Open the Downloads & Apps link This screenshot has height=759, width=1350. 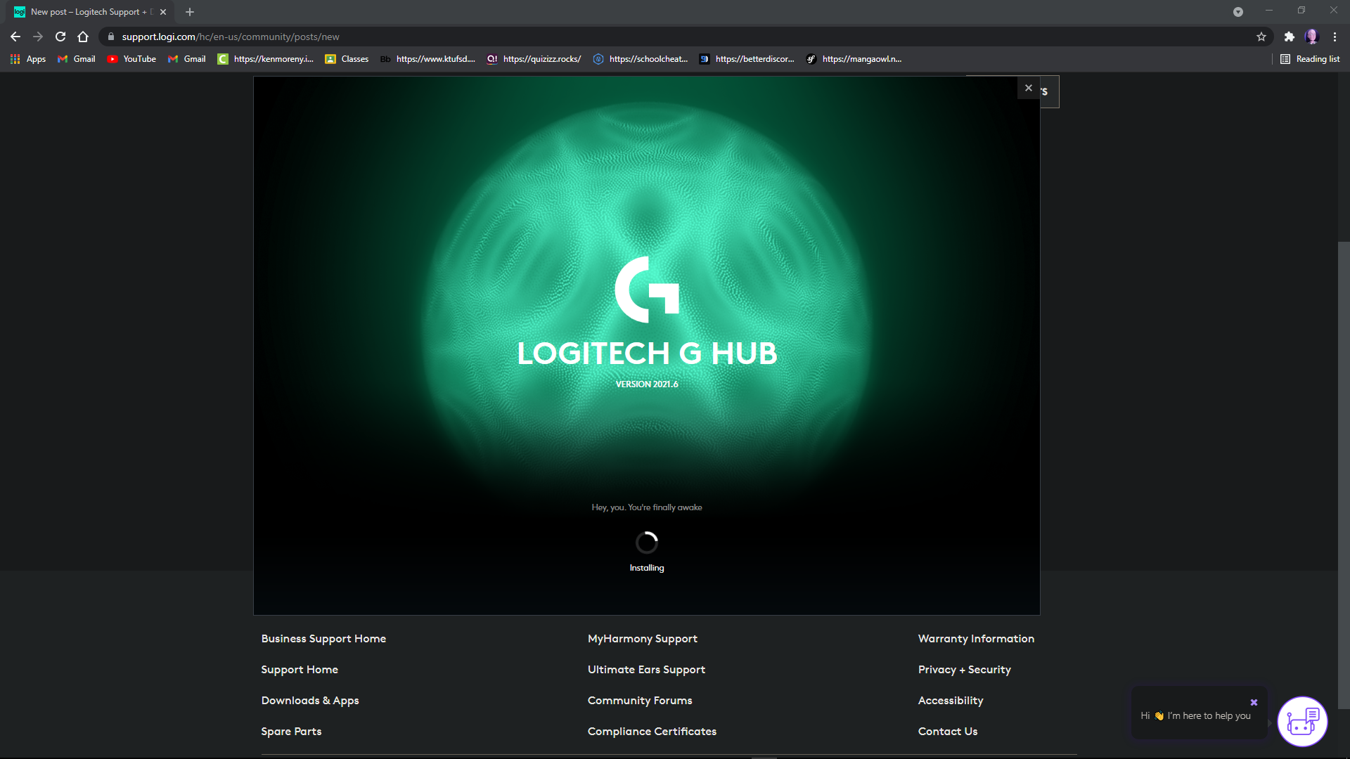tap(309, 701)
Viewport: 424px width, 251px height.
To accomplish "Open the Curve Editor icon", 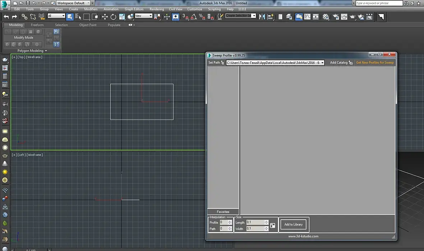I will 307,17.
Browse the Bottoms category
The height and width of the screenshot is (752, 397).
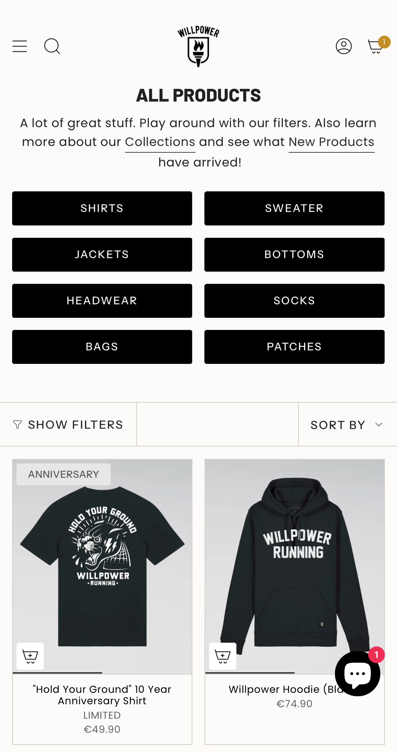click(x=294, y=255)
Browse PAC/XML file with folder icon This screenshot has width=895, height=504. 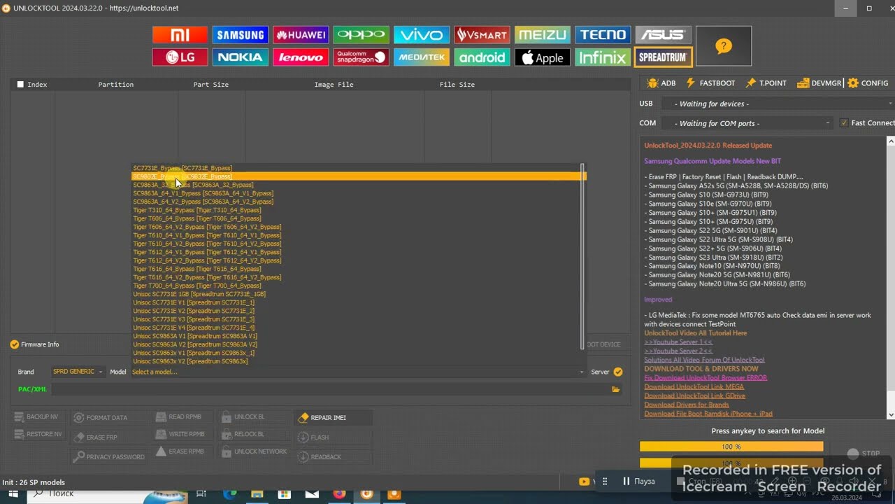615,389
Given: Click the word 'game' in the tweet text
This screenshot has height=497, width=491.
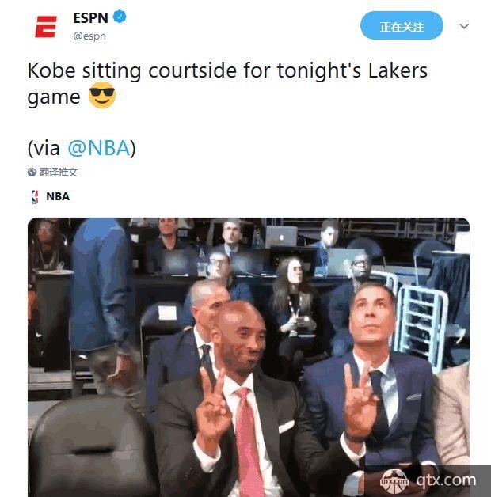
§
Task directions → Quote the entries word for word, starting with the line that contains "Given: Click the" and going on through the end of the entries, leaving out the pictures.

Final answer →
Given: Click the word 'game' in the tweet text
This screenshot has height=497, width=491.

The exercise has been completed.